• **SUPPLIED MATERIAL**
● ● ● ●

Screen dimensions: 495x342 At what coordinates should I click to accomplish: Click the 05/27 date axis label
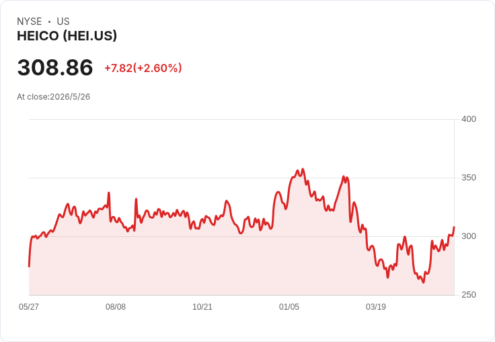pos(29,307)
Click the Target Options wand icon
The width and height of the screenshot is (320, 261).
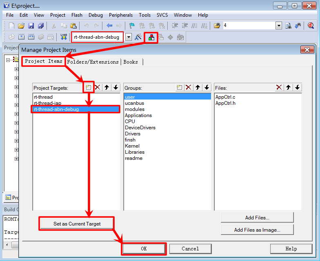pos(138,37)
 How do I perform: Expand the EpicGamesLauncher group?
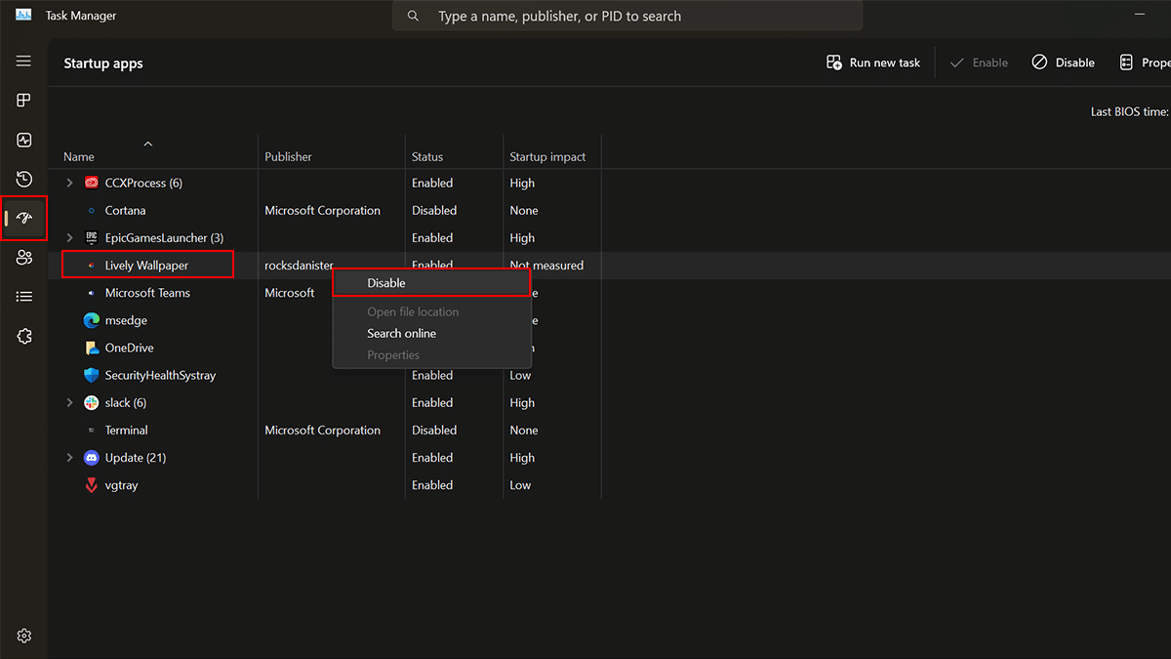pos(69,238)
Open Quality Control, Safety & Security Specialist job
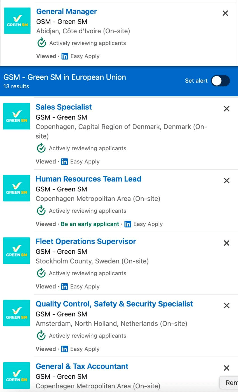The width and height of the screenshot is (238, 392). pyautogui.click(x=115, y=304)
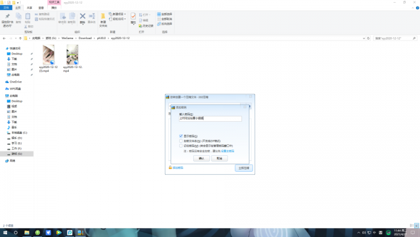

● ● ● ●

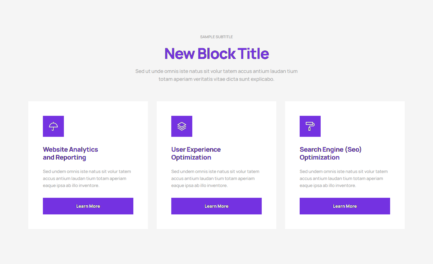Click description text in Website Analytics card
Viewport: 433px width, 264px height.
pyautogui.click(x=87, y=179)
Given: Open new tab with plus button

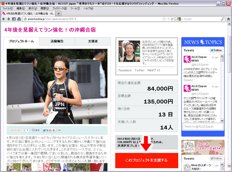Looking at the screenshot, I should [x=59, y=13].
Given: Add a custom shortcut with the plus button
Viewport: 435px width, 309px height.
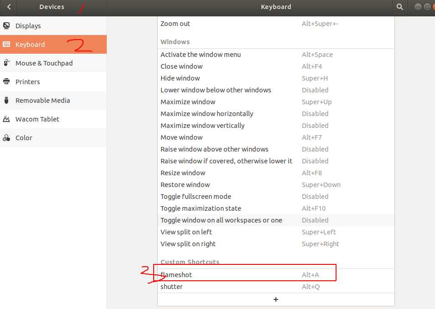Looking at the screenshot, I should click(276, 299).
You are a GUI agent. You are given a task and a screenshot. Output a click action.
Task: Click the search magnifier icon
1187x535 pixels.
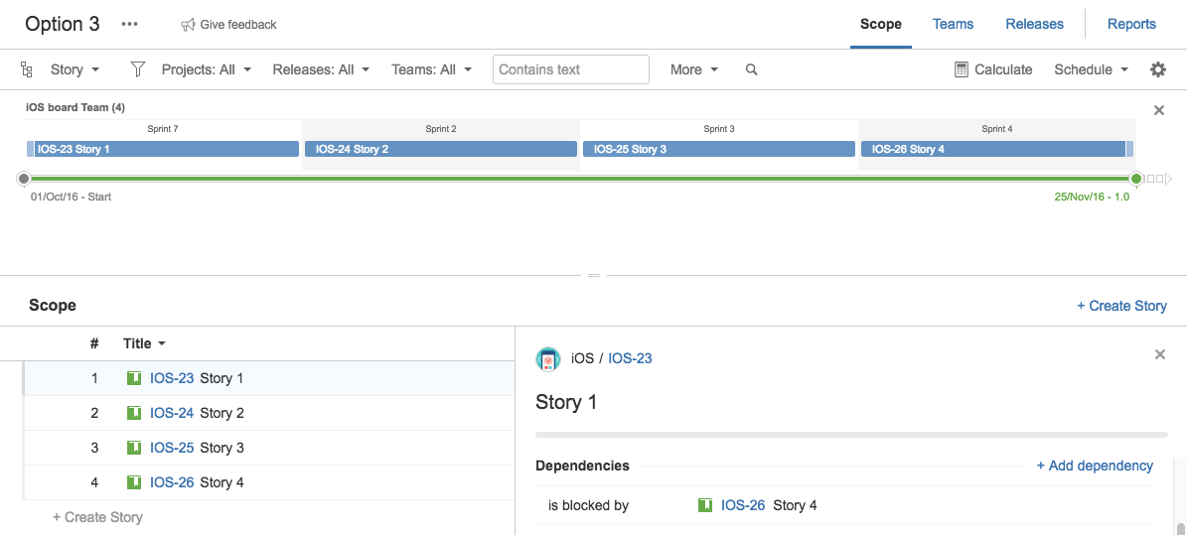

● ● ● ●

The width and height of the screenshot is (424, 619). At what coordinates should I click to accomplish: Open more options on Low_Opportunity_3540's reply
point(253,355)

● ● ● ●

• **AIM OF THE TASK**
Which lines of the listing include the string "icon"? Pull them out.

• **SOLUTION TO THIS TASK**
Click the Target Options wand icon
Task: Click the search magnifier icon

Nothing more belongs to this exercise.